Style tips for presenting genes and gene products
Some points of style are simple and straightforward; others require some understanding of the subject matter, and genes and their products form one such case. ‘Print the scientific names of species in italics’ and ‘Print all gene symbols in italics’ are simple enough instructions, but gene nomenclature calls for something more, and this article is more an attempt to draw attention to the intricacies than to offer simple advice.
One aspect of such intricacy is that the style conventions are different for different organisms. The nomenclature for human genes, for example, is governed by the International System for Human Gene Nomenclature. In most species, dominant genes take an initial capital letter whereas recessive genes are indicated by all lowercase letters (Hs – note the initial capital and italics – is the symbol for hairy sheath, a dominant gene in maize, whereas sh – note the lowercase – stands for shrunken endosperm, a recessive trait). This example also shows that it is not always possible to link the initial letters to specific words.
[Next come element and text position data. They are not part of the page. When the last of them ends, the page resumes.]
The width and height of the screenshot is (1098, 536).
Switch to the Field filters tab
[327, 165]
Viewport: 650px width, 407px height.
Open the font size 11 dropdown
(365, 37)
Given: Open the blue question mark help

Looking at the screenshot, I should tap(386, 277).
To return to the conventions that differ with the groups of organisms: in yeasts, gene symbols are sequences of three italicized letters, capitals for dominant genes and lowercase for recessive genes, as in MAL for the gene involved in fermenting maltose and gal for that in fermenting galactose. Yeasts are fungi, but symbols for genes in other groups of fungi do not follow the above convention.
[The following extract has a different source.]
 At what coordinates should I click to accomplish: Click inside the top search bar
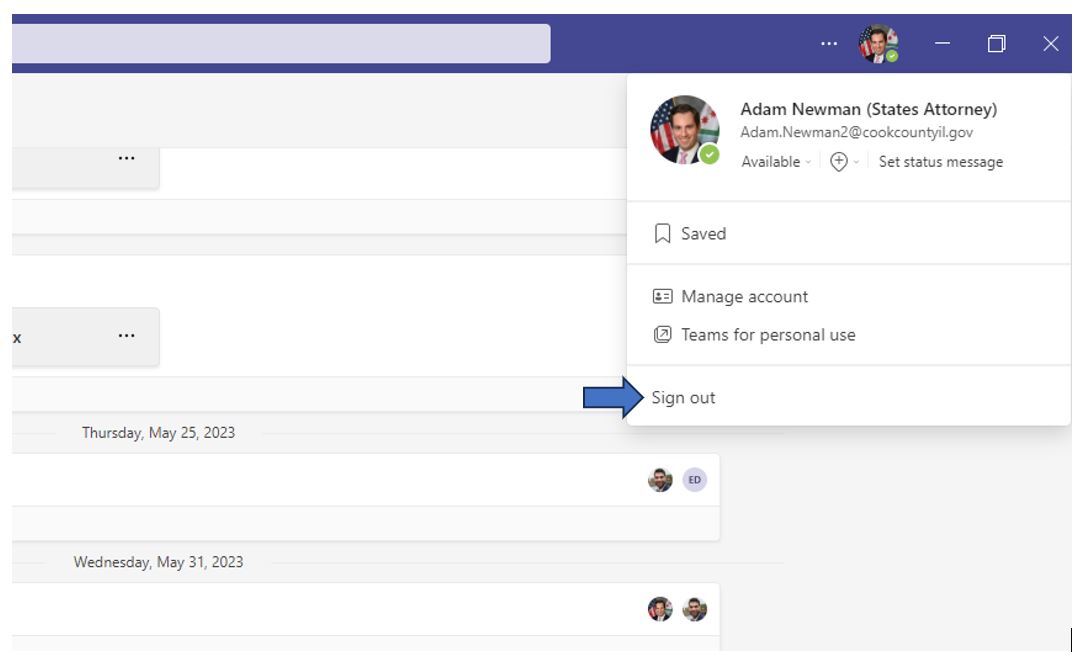coord(280,44)
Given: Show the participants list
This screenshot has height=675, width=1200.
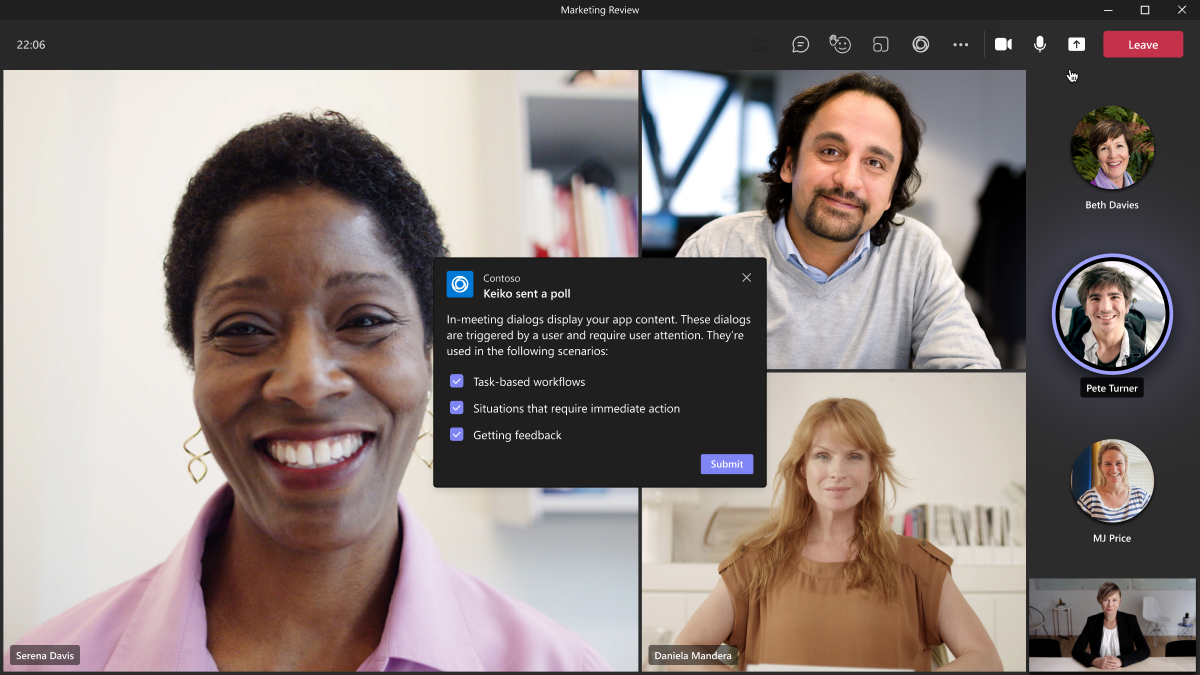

Then we have loci (plural of locus), which indicate different positions or locations of the same gene, and alleles, which are genes that have a common location on a given chromosome but result in different versions of the same trait following a mutation. Loci are indicated by superscript Arabic numbers in italics suffixed to the gene symbol whereas alleles are indicated by superscript lowercase letters, also affixed to the symbol.
Gene symbols are typically in italics whereas their products are printed in roman, or normal (non-italic) letters: HD for the (human) gene for huntingtin (a protein) or the Huntington disease gene; HD for Huntington disease.
It should be apparent by now that gene and protein nomenclature is complex and not amenable to simple rules.